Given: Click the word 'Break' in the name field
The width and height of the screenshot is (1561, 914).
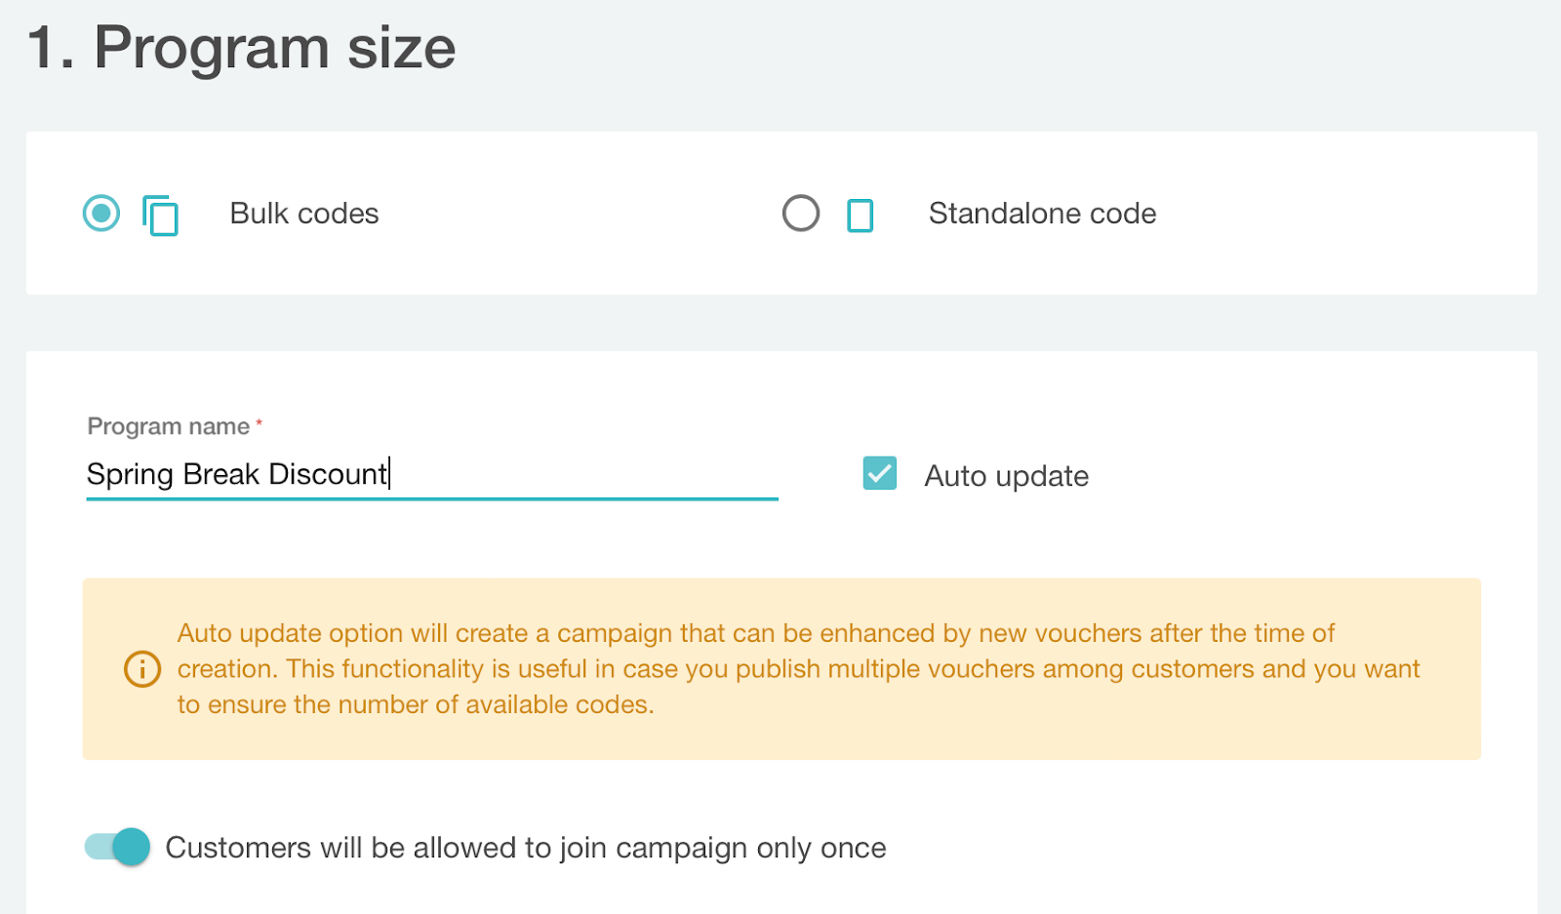Looking at the screenshot, I should (x=221, y=474).
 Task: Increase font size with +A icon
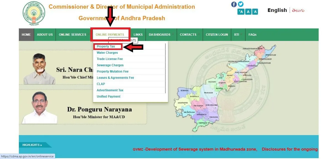(241, 12)
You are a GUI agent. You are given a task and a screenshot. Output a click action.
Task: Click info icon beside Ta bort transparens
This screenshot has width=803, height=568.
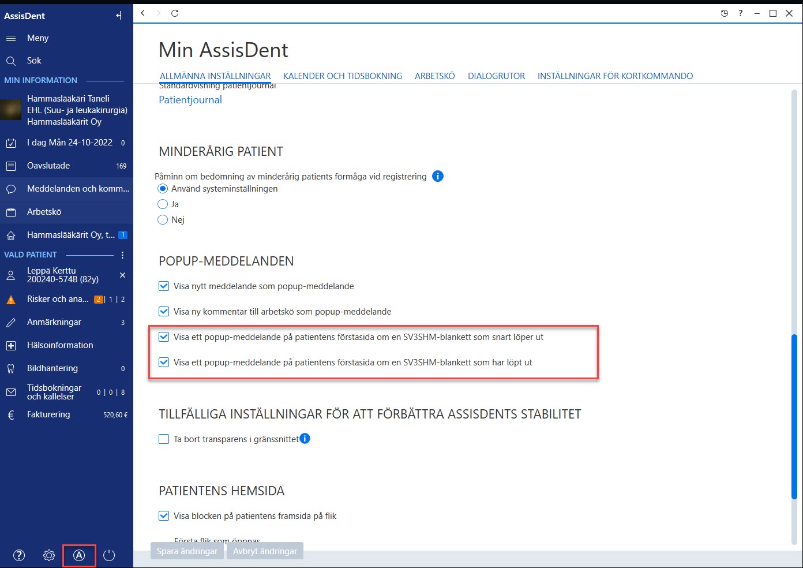pos(305,439)
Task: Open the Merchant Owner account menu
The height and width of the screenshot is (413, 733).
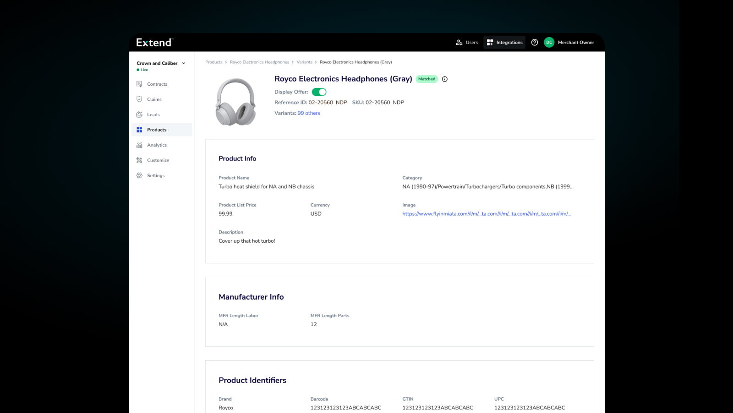Action: click(575, 42)
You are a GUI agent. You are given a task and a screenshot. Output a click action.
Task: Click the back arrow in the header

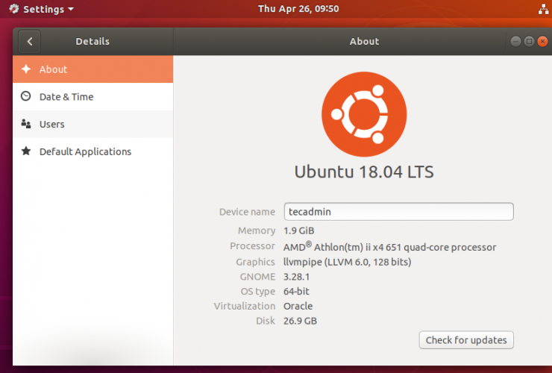pyautogui.click(x=30, y=42)
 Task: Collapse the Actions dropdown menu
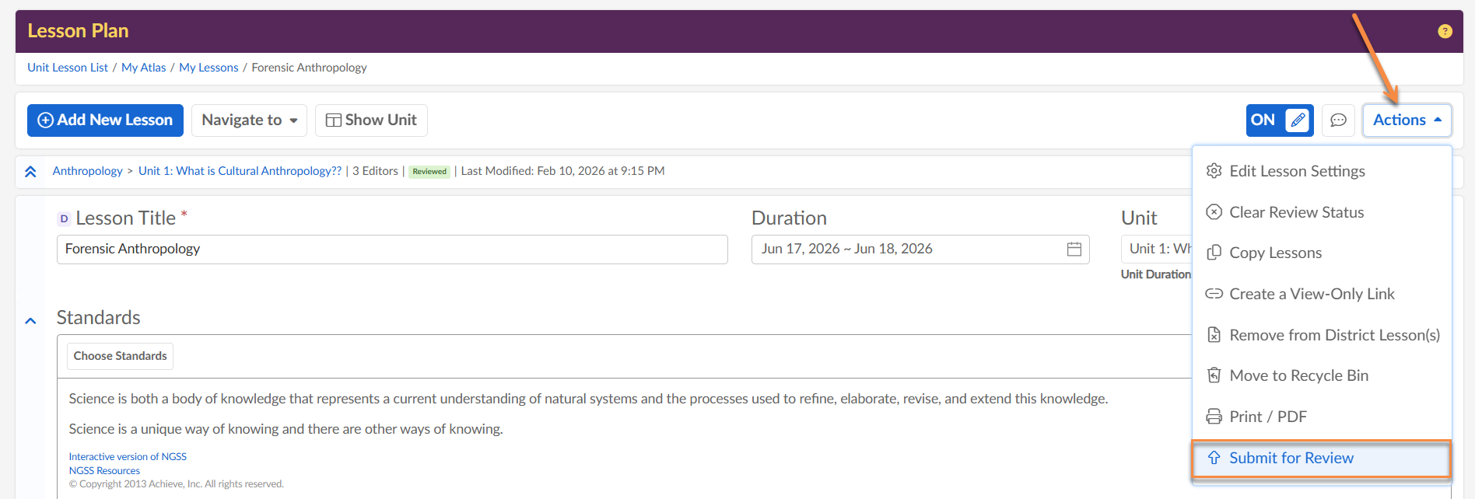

────────

(Problem description):
Leave every picture out and write out, word for word, the lines from the one that contains "This screenshot has width=803, height=568." through the last line of the records.

(Answer box):
This screenshot has width=803, height=568.
pos(305,439)
Task: Open the Merchant Owner account menu
The height and width of the screenshot is (413, 733).
Action: click(575, 42)
You are a GUI agent. You are given a task and a screenshot. Output a click action.
Task: Click the back arrow in the header

pyautogui.click(x=30, y=42)
 Task: Collapse the Actions dropdown menu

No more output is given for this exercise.